-- Start Supplied data --
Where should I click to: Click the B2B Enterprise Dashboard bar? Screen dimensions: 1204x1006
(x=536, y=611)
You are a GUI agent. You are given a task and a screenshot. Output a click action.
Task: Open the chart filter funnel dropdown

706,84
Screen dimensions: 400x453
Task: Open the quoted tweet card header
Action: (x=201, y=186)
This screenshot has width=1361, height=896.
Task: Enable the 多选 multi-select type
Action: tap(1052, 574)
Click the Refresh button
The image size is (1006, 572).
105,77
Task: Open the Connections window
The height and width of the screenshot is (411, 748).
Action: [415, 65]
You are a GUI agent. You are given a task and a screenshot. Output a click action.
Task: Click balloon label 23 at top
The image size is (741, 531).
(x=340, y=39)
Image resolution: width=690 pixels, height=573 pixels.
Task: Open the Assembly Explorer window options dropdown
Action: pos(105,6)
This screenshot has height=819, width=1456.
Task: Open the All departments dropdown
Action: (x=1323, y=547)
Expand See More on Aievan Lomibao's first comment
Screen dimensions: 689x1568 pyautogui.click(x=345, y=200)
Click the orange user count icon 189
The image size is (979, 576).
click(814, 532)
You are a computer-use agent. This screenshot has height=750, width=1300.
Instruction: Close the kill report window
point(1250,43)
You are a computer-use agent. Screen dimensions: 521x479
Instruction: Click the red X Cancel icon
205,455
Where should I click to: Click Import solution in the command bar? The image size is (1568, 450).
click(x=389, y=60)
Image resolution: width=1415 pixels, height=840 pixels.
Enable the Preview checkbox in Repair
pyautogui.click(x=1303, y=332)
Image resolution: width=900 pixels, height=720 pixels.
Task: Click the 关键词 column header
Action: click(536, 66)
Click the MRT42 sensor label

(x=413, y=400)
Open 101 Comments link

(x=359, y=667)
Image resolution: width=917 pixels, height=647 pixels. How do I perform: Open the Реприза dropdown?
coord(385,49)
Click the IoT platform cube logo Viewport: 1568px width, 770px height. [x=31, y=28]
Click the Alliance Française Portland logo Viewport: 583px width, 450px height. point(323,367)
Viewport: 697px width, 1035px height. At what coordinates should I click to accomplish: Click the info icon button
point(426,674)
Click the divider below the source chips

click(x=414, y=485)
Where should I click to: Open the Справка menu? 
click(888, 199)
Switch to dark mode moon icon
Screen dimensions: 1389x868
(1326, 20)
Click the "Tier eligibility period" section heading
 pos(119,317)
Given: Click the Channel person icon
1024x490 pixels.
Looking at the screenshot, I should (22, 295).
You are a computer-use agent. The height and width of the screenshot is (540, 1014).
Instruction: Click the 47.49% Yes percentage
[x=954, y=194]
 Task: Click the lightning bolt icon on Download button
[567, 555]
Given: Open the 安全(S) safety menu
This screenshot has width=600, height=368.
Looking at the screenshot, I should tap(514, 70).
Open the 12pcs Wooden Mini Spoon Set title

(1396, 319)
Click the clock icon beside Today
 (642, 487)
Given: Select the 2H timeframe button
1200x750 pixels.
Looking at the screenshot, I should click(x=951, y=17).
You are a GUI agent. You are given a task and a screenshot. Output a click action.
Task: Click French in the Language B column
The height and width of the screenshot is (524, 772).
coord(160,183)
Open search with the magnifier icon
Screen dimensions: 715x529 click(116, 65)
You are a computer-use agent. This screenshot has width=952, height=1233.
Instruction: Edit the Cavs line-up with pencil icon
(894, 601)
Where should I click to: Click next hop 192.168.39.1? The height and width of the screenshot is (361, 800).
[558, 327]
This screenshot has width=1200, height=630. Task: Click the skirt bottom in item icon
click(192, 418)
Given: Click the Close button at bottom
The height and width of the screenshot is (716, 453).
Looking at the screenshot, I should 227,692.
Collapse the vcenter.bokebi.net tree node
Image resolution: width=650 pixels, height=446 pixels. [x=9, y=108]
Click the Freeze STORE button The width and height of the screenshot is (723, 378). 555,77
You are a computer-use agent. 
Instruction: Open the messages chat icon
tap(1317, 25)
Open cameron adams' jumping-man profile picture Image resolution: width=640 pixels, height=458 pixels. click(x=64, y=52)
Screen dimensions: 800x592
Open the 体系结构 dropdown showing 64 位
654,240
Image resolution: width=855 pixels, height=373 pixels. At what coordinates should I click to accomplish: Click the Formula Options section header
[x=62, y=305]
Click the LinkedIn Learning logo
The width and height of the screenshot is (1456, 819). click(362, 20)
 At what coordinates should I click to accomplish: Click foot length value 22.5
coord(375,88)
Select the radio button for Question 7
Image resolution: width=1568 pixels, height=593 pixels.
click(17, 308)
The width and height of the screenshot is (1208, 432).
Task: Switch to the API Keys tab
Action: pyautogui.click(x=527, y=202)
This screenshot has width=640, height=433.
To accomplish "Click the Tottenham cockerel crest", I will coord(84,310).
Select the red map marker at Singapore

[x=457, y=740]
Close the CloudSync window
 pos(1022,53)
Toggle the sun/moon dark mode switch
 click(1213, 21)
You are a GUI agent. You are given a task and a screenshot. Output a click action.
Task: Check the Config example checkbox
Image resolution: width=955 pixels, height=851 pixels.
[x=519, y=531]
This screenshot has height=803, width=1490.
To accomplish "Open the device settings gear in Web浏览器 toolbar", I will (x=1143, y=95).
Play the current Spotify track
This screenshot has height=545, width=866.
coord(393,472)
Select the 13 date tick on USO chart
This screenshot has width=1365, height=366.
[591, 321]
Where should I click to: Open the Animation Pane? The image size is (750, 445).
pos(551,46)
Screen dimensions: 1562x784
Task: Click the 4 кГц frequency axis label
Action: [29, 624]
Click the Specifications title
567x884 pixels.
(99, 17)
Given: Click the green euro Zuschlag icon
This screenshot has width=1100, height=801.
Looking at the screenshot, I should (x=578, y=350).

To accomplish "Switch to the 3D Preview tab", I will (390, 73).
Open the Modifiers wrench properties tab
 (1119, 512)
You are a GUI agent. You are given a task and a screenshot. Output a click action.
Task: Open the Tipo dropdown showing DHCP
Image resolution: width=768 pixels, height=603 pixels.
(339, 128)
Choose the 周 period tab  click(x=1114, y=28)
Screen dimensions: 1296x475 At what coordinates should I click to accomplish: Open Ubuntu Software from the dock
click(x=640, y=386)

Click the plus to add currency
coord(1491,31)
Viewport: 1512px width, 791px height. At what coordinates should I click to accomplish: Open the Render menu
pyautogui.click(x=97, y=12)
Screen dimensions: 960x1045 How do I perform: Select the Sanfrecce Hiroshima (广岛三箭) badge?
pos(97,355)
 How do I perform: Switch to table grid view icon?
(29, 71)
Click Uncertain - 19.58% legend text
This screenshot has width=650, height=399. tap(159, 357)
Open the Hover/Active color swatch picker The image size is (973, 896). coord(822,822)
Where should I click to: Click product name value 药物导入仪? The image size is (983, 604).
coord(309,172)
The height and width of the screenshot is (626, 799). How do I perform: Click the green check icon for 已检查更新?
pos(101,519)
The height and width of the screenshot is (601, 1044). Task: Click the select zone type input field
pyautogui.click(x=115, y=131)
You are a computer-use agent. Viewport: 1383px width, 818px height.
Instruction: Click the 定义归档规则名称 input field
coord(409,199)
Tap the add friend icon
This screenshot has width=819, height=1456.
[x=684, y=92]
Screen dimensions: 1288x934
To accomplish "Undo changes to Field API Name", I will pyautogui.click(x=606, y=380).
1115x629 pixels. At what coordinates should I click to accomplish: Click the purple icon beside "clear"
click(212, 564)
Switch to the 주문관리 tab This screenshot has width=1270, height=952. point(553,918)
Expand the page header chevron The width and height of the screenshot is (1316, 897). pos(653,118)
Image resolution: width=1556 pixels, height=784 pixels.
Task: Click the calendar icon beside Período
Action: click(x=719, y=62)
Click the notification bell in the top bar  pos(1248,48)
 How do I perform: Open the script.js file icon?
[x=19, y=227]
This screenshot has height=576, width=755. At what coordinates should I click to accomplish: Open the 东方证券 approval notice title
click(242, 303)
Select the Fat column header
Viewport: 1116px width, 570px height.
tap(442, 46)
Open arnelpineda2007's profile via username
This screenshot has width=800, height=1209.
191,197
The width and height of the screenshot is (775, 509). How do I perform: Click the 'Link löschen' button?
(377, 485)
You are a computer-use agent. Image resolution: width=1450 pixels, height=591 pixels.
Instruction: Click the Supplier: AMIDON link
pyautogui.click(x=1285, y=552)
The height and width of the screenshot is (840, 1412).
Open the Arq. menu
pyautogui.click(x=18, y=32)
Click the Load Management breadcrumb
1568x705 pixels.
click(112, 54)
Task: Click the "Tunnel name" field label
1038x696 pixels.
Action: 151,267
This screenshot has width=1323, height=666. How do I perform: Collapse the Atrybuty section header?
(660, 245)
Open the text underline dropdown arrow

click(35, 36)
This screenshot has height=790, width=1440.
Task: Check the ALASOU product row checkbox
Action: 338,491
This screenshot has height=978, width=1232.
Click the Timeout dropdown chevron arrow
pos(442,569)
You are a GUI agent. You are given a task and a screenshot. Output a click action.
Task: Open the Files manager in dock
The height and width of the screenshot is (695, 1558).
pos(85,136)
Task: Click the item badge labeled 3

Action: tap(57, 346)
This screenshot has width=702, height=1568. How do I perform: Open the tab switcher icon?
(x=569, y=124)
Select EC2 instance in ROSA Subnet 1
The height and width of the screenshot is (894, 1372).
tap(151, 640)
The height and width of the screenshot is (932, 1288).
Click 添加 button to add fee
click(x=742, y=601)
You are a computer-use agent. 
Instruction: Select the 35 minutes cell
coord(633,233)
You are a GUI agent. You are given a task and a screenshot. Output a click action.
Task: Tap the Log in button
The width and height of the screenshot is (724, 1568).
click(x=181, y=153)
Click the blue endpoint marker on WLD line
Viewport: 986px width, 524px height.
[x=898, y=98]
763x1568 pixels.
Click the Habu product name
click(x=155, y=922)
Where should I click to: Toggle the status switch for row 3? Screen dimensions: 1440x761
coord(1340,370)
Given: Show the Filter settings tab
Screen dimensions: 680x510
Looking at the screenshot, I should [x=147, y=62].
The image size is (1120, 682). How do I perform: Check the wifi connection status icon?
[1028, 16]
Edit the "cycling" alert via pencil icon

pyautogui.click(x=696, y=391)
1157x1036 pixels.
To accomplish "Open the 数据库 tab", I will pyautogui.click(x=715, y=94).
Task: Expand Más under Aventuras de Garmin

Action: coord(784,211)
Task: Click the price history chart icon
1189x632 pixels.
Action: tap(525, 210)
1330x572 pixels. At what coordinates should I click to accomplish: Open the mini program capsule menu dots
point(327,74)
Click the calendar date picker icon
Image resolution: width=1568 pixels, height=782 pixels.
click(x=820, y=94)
-- End Supplied data --
Task to carry out:
Can you write out the lines between the one holding "Select the red map marker at Singapore" and the one holding "click(1213, 21)", inclusive, changing "Close" to "Dismiss" and leaving everything else unchanged?

Task output:
Select the red map marker at Singapore

[x=457, y=740]
Dismiss the CloudSync window
 pos(1022,53)
Toggle the sun/moon dark mode switch
 click(1213, 21)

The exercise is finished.